> Input material
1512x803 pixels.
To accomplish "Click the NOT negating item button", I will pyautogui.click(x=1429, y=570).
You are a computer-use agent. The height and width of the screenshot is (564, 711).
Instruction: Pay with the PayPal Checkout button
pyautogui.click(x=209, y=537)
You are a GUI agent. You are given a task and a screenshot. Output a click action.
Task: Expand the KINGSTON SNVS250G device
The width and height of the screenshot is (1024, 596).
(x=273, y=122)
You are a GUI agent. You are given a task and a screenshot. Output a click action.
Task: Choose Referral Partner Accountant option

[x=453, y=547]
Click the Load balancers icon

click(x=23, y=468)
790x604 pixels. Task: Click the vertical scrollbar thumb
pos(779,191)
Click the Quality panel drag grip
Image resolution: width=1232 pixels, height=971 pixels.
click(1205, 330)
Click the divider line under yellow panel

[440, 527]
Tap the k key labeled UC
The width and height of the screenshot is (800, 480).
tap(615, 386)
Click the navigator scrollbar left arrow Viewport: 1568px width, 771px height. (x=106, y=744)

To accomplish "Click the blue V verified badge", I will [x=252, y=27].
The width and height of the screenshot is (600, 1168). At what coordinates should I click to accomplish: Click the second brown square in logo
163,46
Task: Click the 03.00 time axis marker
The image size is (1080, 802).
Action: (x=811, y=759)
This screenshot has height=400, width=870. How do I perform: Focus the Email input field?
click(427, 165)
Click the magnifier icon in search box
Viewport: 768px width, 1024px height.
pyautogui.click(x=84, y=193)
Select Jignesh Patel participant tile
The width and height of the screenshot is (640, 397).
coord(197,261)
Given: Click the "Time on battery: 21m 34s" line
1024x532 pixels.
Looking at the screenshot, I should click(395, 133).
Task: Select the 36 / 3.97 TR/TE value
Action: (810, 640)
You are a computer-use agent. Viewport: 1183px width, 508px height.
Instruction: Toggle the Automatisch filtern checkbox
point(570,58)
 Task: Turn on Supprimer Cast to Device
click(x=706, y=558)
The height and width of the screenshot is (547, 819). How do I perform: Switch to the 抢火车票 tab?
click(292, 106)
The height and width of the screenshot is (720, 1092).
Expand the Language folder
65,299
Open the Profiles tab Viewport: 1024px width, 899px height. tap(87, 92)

> Task prompt
Copy out exactly the line that holds "You are a computer-use agent. Viewport: 1183px" and all remaining lines of the listing, both the first and the last included.

> The answer
You are a computer-use agent. Viewport: 1183px width, 508px height.
Instruction: Toggle the Automatisch filtern checkbox
point(570,58)
 Task: Turn on Supprimer Cast to Device
click(x=706, y=558)
The height and width of the screenshot is (547, 819). How do I perform: Switch to the 抢火车票 tab?
click(292, 106)
The height and width of the screenshot is (720, 1092).
Expand the Language folder
65,299
Open the Profiles tab Viewport: 1024px width, 899px height. tap(87, 92)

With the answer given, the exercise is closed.